Whysall immediately relayed the information to the rest of the team, then returned his attention to the crowd milling around him. Approximately five minutes later he heard a rumble of activity on the other side of the courtroom doors. Whysall knew the sound could only mean Zuma had finished testifying in the main chamber.

Around him, beneath the building's gilded ceiling, dozens of reporters immediately began fighting for position, thrusting their microphones and cameras at arm's length over the rope line. Behind the assembled media, the crowd of onlookers and protesters pushed forward, so that the narrow aisle leading from the main chamber to the courthouse entrance seemed to grow narrower with each passing second.

Whysall studied the chaotic scene with a sense of rising dread. He didn't understand why the general public had been granted access. It made for a security nightmare despite the manned checkpoint and the magnetometer positioned inside the main entrance. As bad as it was inside the building, though, it was ten times worse outside. The Johannesburg police had set up blocks on either end of Von Brandis and Kerk, the two intersecting streets in front of the courthouse, but their focus had been limited to vehicular traffic. They had done virtually nothing to prevent the unruly mob from congregating in front of the building, and Whysall suspected that the police would not be inclined to wrestle with those people when the time came for them to leave, especially after what had just transpired inside the main chamber.

Jacob Zuma had just testified against the head of the SAPS. With some of Joubert's supporters having managed to find their way onto Zuma's security detail, it seemed possible—even likely—that many of the police officers guarding the building were privately supporting the crowd elements hostile to the Zulu president. That the police might not be eager to facilitate Zuma's safe departure was something Whysall hadn't considered until this moment, avoiding it in his reluctance to let his mind stray into the intricacies of South Africa's affairs. But this was one instance when a client's standing with an internal arm of his own government might well have a direct bearing on his safety.

Whysall knew what it could mean if he was right, and he decided to pass his concerns up the ladder. Just as he was about to speak, though, his earpiece crackled to life.

“All lobby personnel, tighten up on the rope line. We're on the way out.”
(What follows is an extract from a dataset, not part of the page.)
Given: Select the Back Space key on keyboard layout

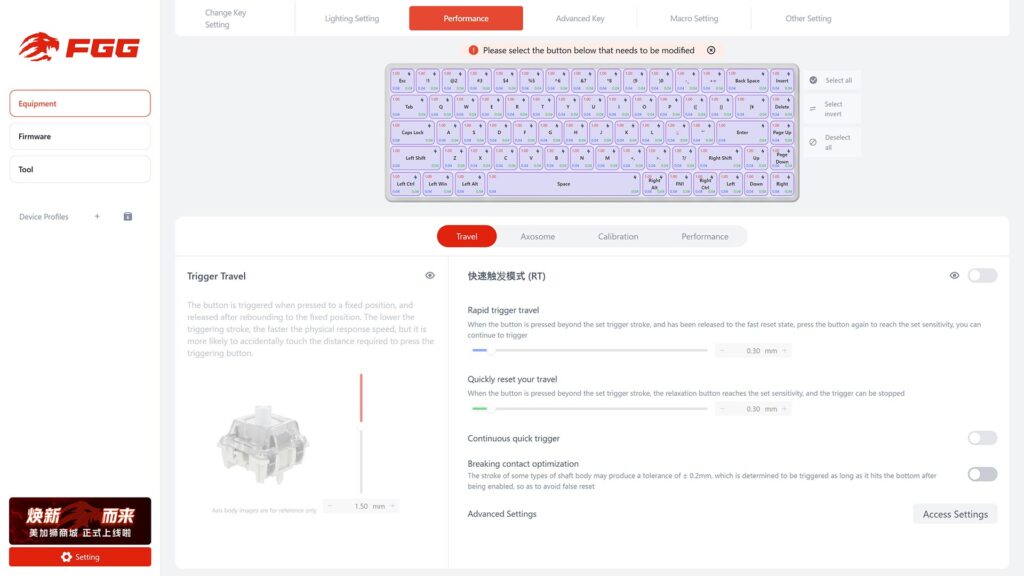Looking at the screenshot, I should coord(747,80).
Whysall immediately acknowledged the transmission, then listened as the rest of the team followed suit. Thirty seconds later he was in position, and he watched as the heavyset police officer standing in front of the courtroom doors lifted a radio to his lips. The man mumbled a few words, then stepped to one side of the massive oak doors. The doors were pushed open from the other side, and two plainclothes police officers quickly locked them into place against the walls. Then the crowd erupted as Zuma and his entourage swept out of the main chamber and into the lobby.

CHAPTER 5
KHARTOUM, SUDAN

W
alter Reynolds, the U.S. chief of mission in the Republic of Sudan, stood at the small, barred window of his corner office and sipped from a cup of steaming black coffee, his twelfth of the day. As he took in the sweeping view of downtown Khartoum—the chaotic jumble of dun-colored buildings, olive green trees, and domed mosques that formed the city center, all of it backed by the towering flats of Barlaman Avenue and divided by the twin routes of the Nile—he was suffused by a sense of burning resentment, the same bitter anger he felt each time he stopped to consider the prospect of another two years in the sweltering pit of North Africa.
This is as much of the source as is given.